The judge's signature also appears on the back.
Tomlin was furloughed from the jail the same day he was sentenced. With the jail population capped at 296, certain inmates are released according to a 13-step plan devised by common pleas judges. Furloughed inmates must report back to the jail at some point to complete their sentences.
Journal entry
The clerk of court office explained the journal entry procedure for sentencing this way:
A copy of the two-sided entry goes back to the jail with the inmate who has been sentenced. Around the same time, two pages -- one of the front of the entry, one of the back -- are faxed to the jail.
The redundancy is meant to avoid the release of inmates in error.

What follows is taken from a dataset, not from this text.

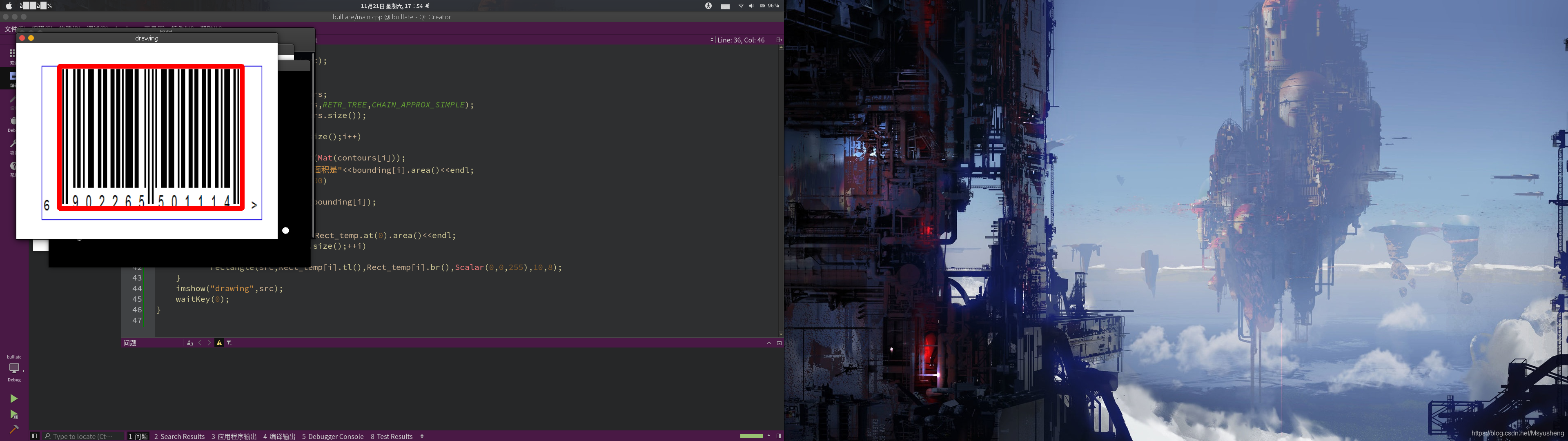This screenshot has width=1568, height=441.
Task: Open the accessibility icon in top bar
Action: [708, 6]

The day after sentencing, a court employee hand-delivers a commitment paper to the jail that also shows the sentence. This paper comes from the clerk's office and is not signed by the judge, so it would not have her handwritten notations.
Prosecutor contests order
In response to Judge Kobly's order that the sheriff appear for a show-cause hearing, Mahoning County Prosecutor Paul J. Gains filed a motion Thursday in municipal court to dismiss the proceeding. Judge Kobly said the hearing will take place as scheduled.
Gains said in his motion that the sheriff, after being notified that Tomlin had been released in error Tuesday, ordered deputies to find the man. Tomlin was then rearrested that afternoon and remains in jail.

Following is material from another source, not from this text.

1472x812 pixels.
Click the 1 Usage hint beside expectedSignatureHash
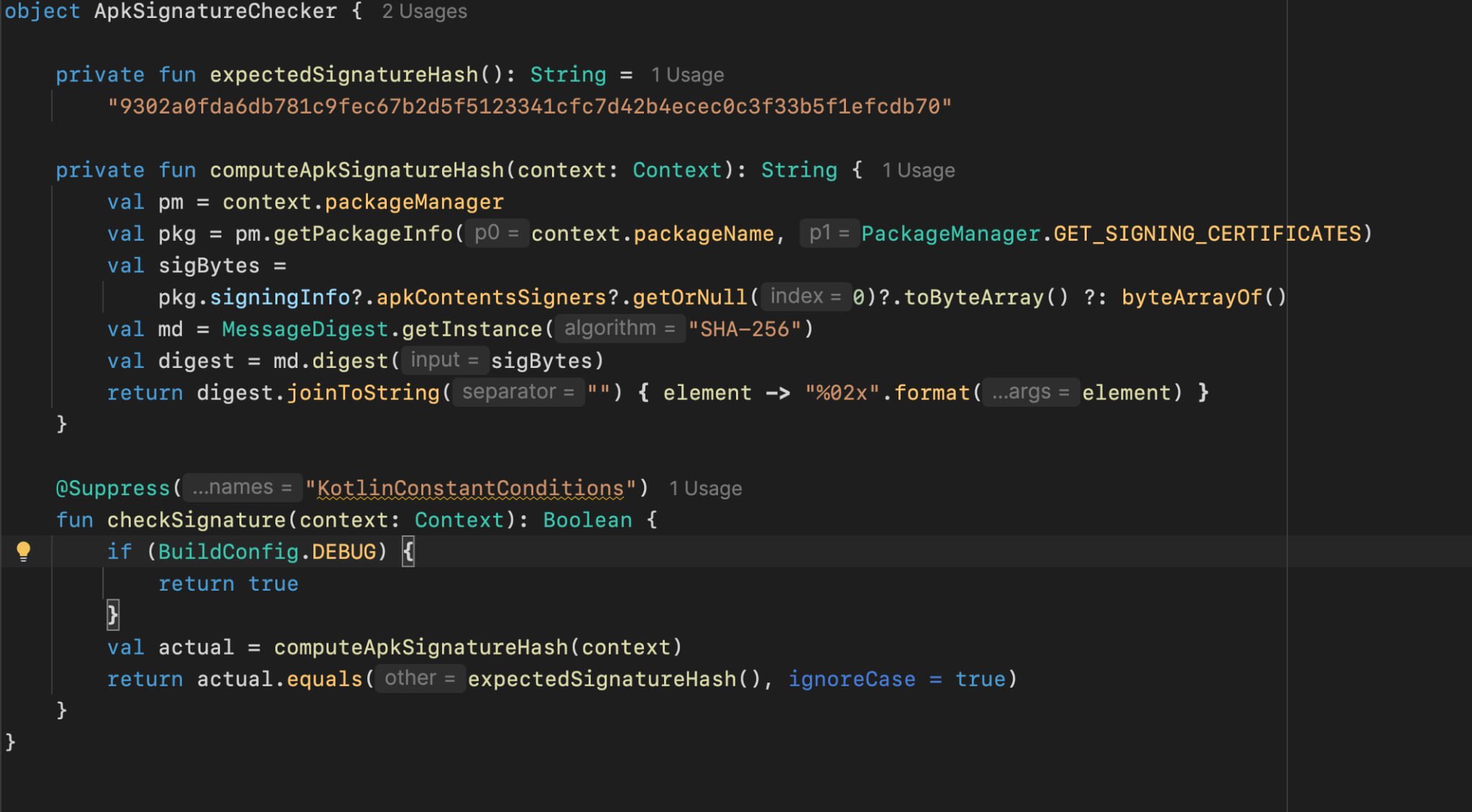pyautogui.click(x=687, y=75)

According to sheriff's department personnel, no copy of Judge Kobly's "do not release" order was received, Gains wrote. The jail received only the first page of the two-page order, the prosecutor said.
Gains doesn't explain in his motion why jail personnel, who are accustomed to receiving both sides of a judge's journal entry, would process an inmate without the complete form. The back side is a continuation of the sentence, and only the back side contains the judge's signature.
In response to the lack of the judge's signature, Gains said Thursday that deputies are not lawyers.
He said he was told by the warden that even the copy of the entry that arrived with the inmate was only one-sided and only that side was faxed. He had no answer for why jail staff didn't ask for the second side.
The prosecutor said, "It's a mistake," regardless of who is at fault, "and I'd like to see a little more cooperation."
Since Tomlin is back in jail, Gains said in his motion that the sheriff has purged himself of the contempt citation and contends the issue is moot.